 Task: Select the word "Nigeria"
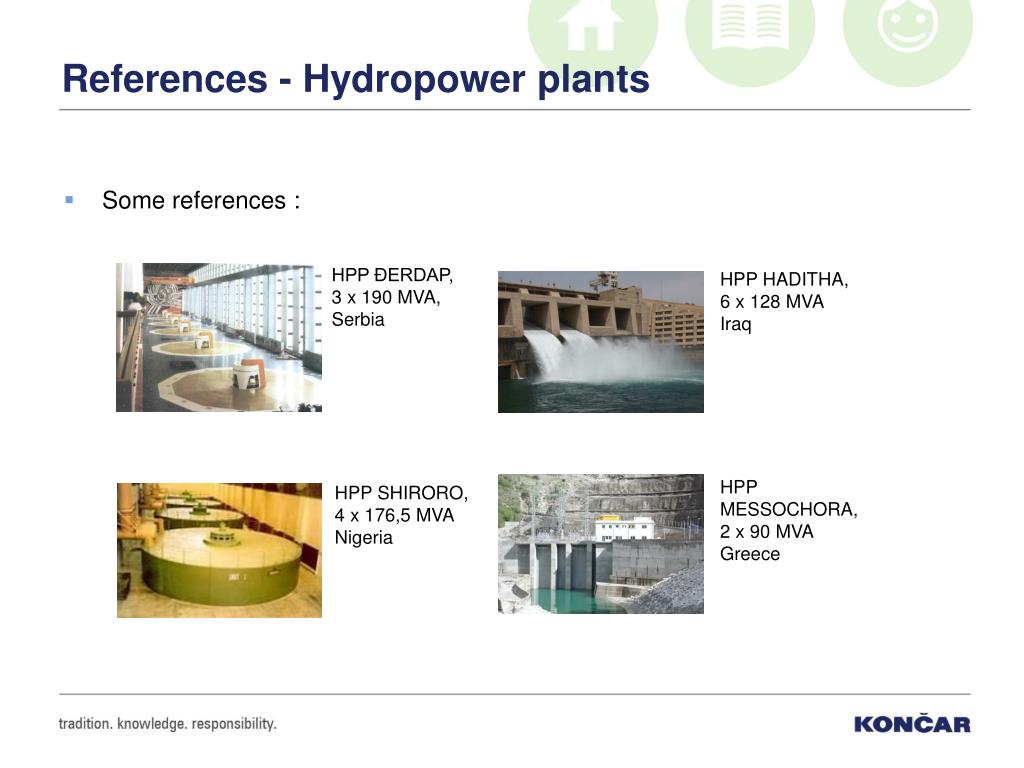click(363, 538)
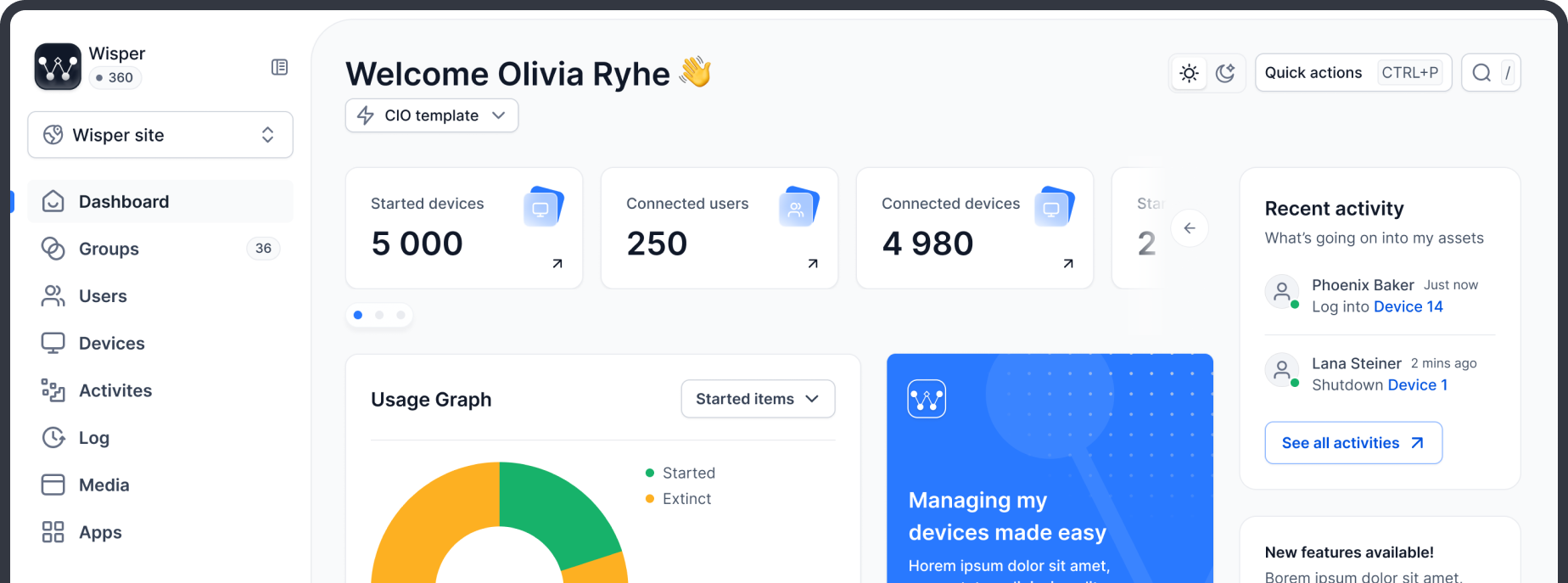1568x583 pixels.
Task: Go to Groups in sidebar
Action: pos(109,249)
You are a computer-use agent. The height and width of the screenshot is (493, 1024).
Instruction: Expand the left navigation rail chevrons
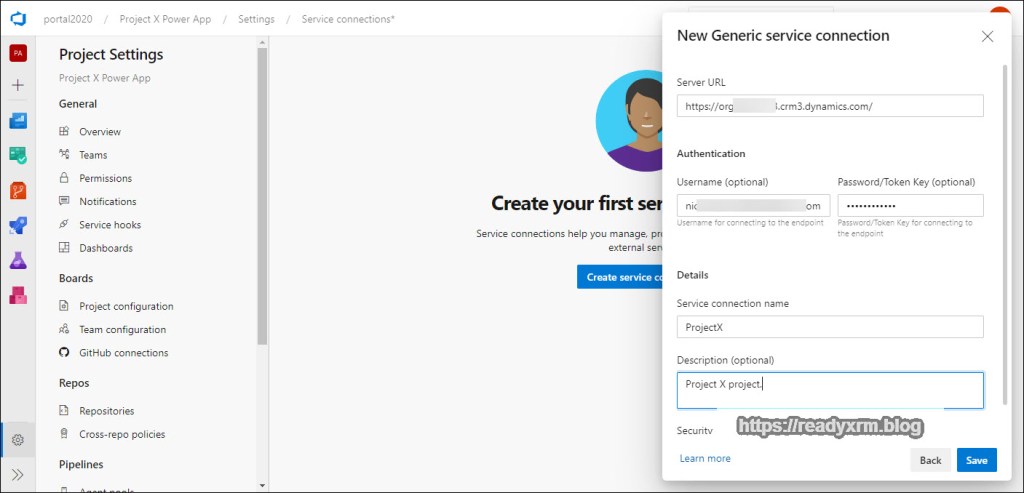point(18,474)
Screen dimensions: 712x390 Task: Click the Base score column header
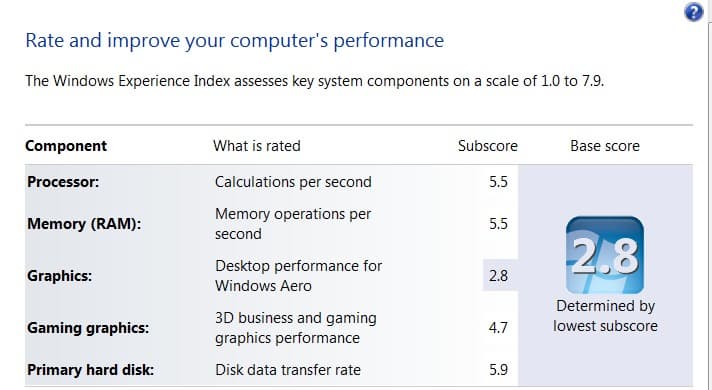tap(605, 146)
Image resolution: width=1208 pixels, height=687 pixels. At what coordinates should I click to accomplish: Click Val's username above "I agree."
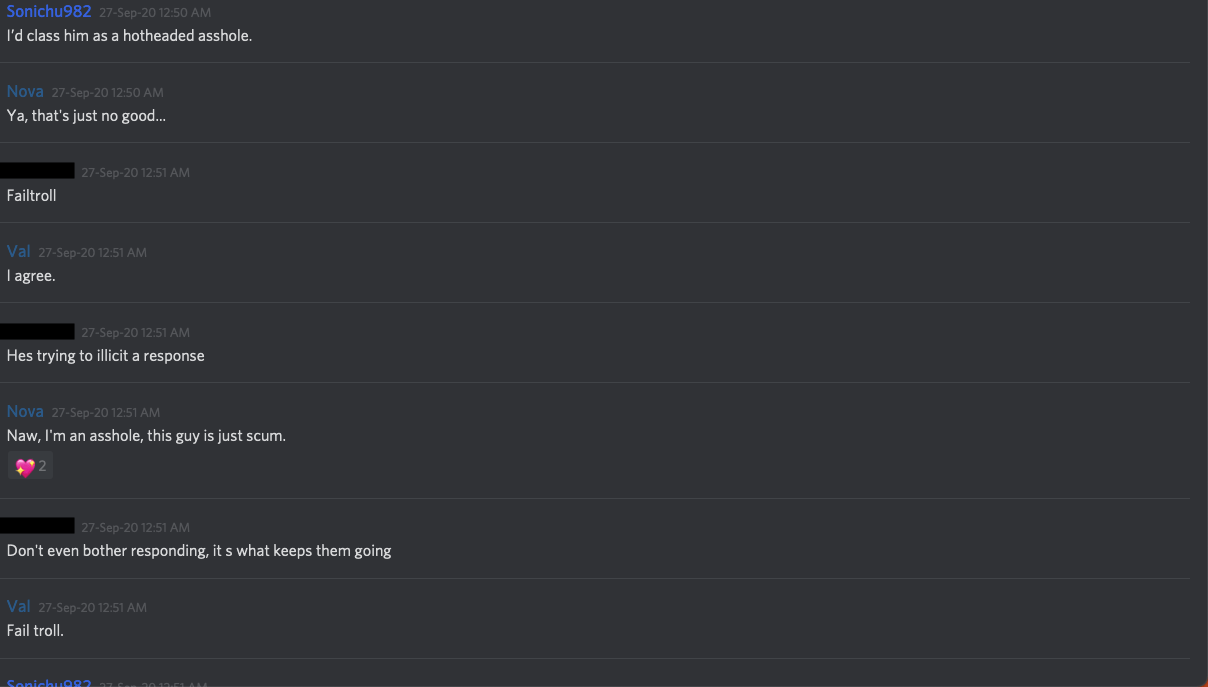(x=19, y=252)
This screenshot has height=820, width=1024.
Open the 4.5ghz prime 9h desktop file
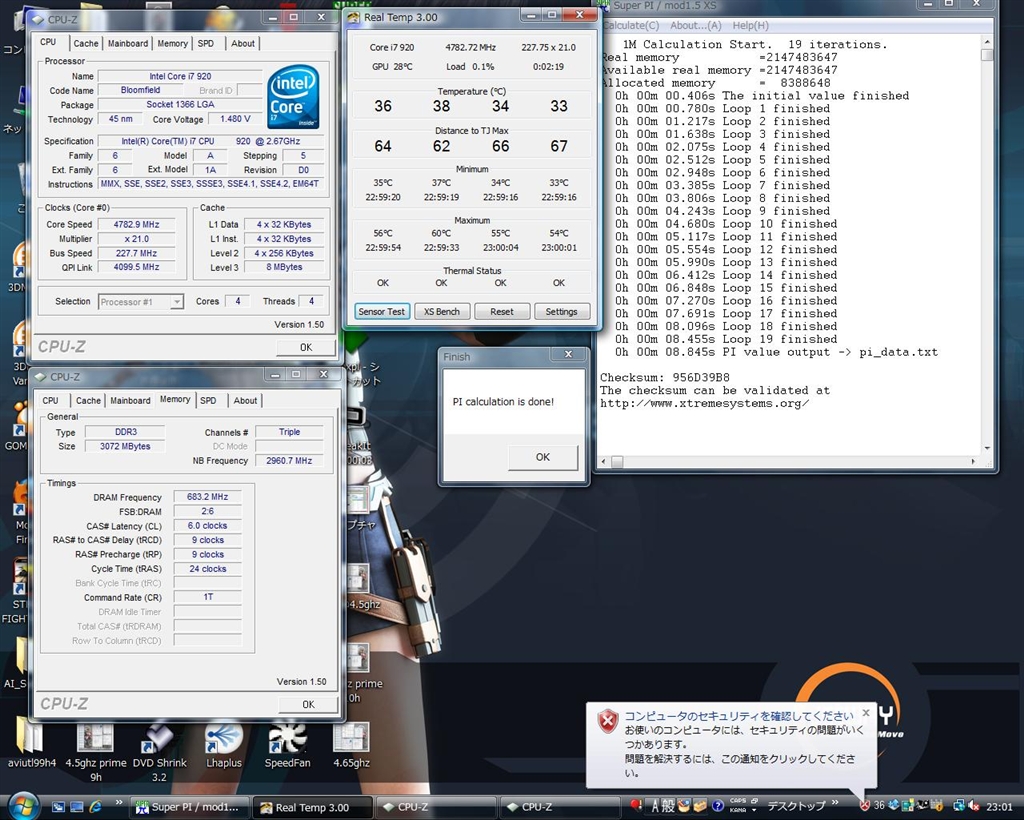(95, 738)
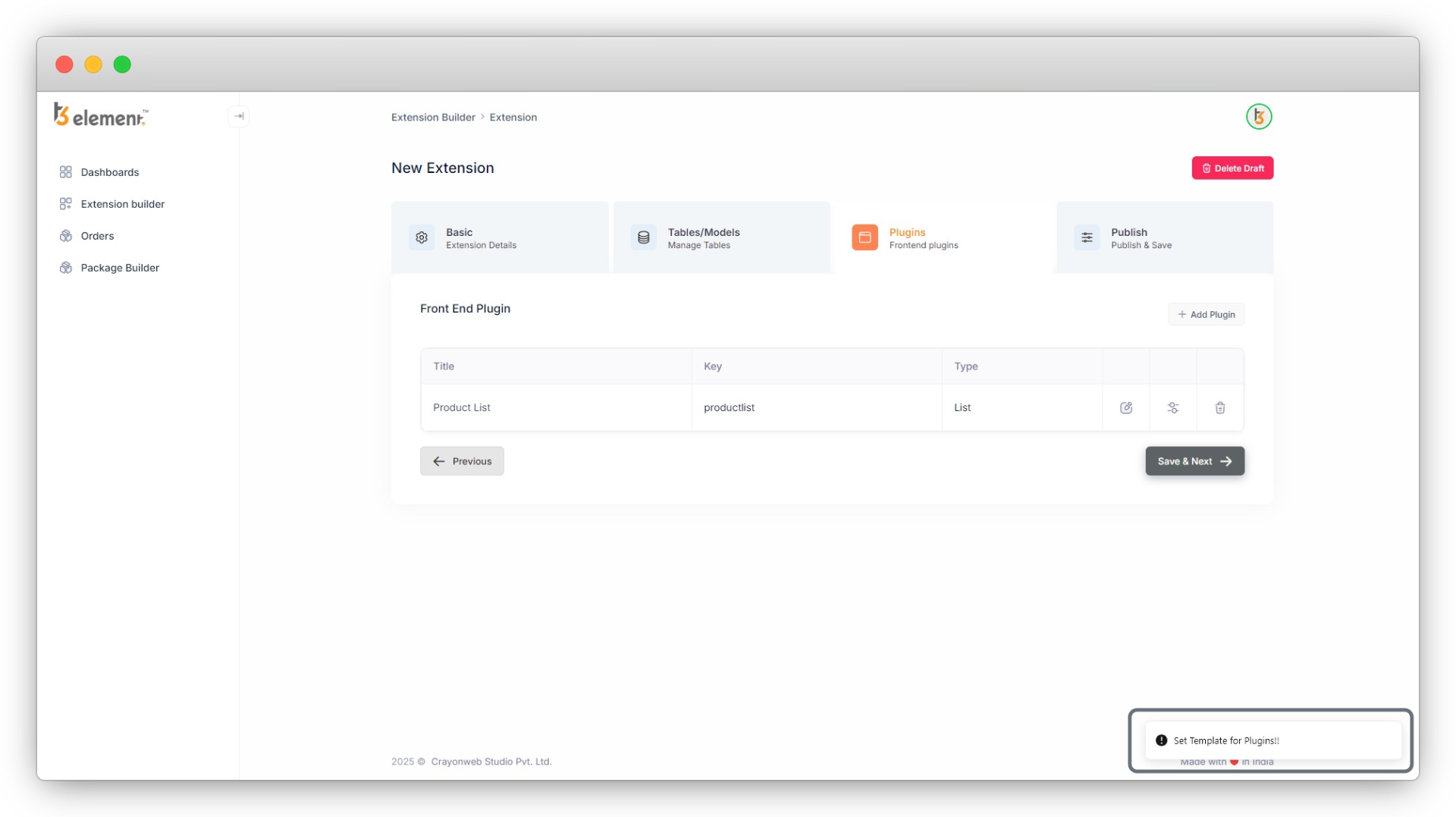The height and width of the screenshot is (817, 1456).
Task: Click the Elemenr logo
Action: click(x=101, y=115)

• [WHAT YOU WILL DO]:
With the pictures omitted, print precisely the lines from the one with "Screen dimensions: 712x390" to the final line of the records, both included.

• [SOLUTION TO THE EXERCISE]:
Screen dimensions: 712x390 Task: Click the Base score column header
tap(605, 146)
Image resolution: width=1208 pixels, height=687 pixels. At what coordinates should I click to accomplish: Click Val's username above "I agree."
(x=19, y=252)
This screenshot has height=820, width=1024.
Open the 4.5ghz prime 9h desktop file
(95, 738)
The height and width of the screenshot is (817, 1456).
Task: Click the Elemenr logo
Action: click(x=101, y=115)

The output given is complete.